4. "Evidence must relate to the questions being tried by the jury and bear upon them either directly or indirectly. Irrelevant matter should be excluded." Code, § 38-201. "Every person has the right to try his case with its own issues clear and well defined." Smith v. Davis,
Under the foregoing principles, on the trial of a claim interposed to a levy of execution, where the sole issue raised by the pleadings and the evidence was whether or not the deed of conveyance under which the claimants based their title was an invalid conveyance as against creditors, documentary evidence, admitted over the protest of the claimants that they had attempted to vouch into court a previous grantor to the same property — which previous deed admittedly did not convey title, but which was properly admitted in evidence in that it could be taken as tending to show the real consideration for the second deed actually under attack — was wholly irrelevant to the issues before the jury. It cannot be said, as contended by the plaintiff in fi. fa., that such evidence constituted an admission by the claimant against his interest with respect to the issue involved in the claim case. Being thus wholly irrelevant, it cannot be said as a matter of law that such evidence was harmless, since it might reasonably have prejudiced the rights of the claimants by interjecting the question as to whether they might be protected against loss notwithstanding a verdict against them finding the property subject to levy.

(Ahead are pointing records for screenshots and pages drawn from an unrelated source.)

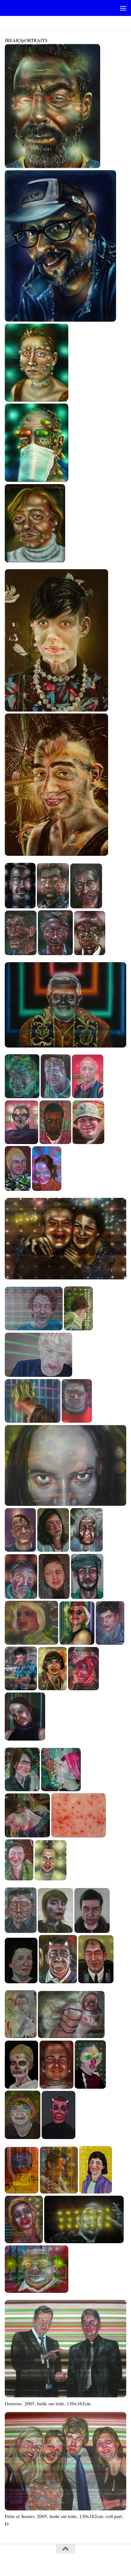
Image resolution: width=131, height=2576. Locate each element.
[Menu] (123, 8)
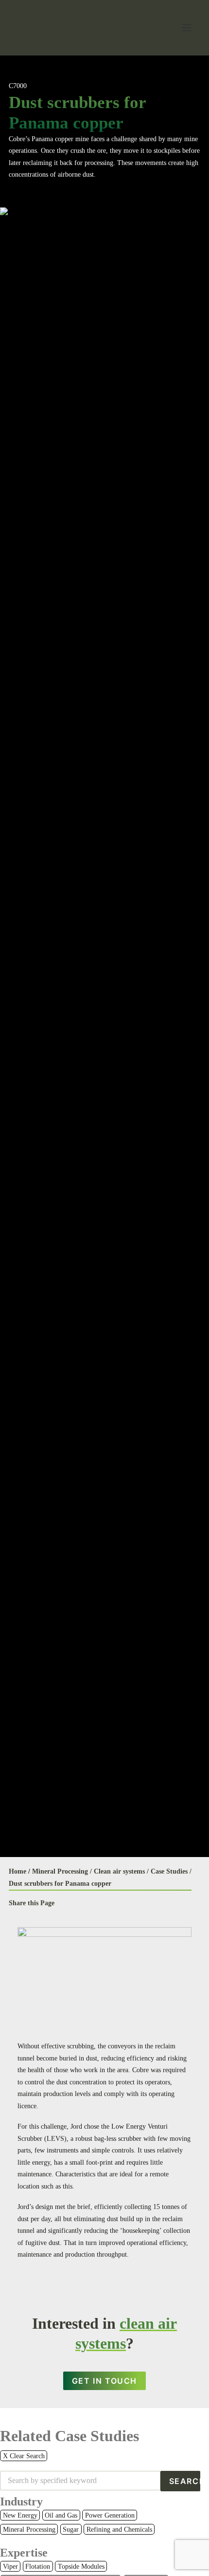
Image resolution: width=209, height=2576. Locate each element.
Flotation (37, 2566)
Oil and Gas (61, 2515)
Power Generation (110, 2515)
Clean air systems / (121, 1871)
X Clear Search (24, 2456)
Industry (21, 2501)
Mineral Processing (29, 2529)
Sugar (71, 2529)
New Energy (20, 2515)
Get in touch (104, 2381)
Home (17, 1871)
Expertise (24, 2552)
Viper (10, 2566)
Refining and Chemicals (119, 2529)
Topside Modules (81, 2566)
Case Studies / (171, 1871)
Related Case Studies (69, 2436)
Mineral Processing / (62, 1871)
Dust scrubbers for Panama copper (60, 1883)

While it is true that the previous deed contained a warranty of title, and had been introduced in evidence by the claimants, it was relevant only for the purpose of showing the actual consideration of the subsequent deed under which the claimants actually claimed title; and the judge in admitting the previous deed did not thereby give his judicial sanction to the propriety of any irrelevant contention being made before the jury that the previous warranty of title might save the claimants harmless in the event they should lose the present case; whereas the introduction of proof, over the claimants' objection, that they had sought to vouch the previous grantor into court, amounted to an actual adjudication by the court that such fact might have a proper and relevant bearing upon the issue of title then being tried.
Especially would such testimony be held to be not only irrelevant, but possibly harmful, since the remedy as to avouchment concerns only the voucher and vouchee, and if the vouchee, as here, refuses to come into court to defend the suit, he cannot in any sense be said to be a party therein. Maryland Casualty Co. v. Salmon,
Judgment reversed. All the Justicesconcur.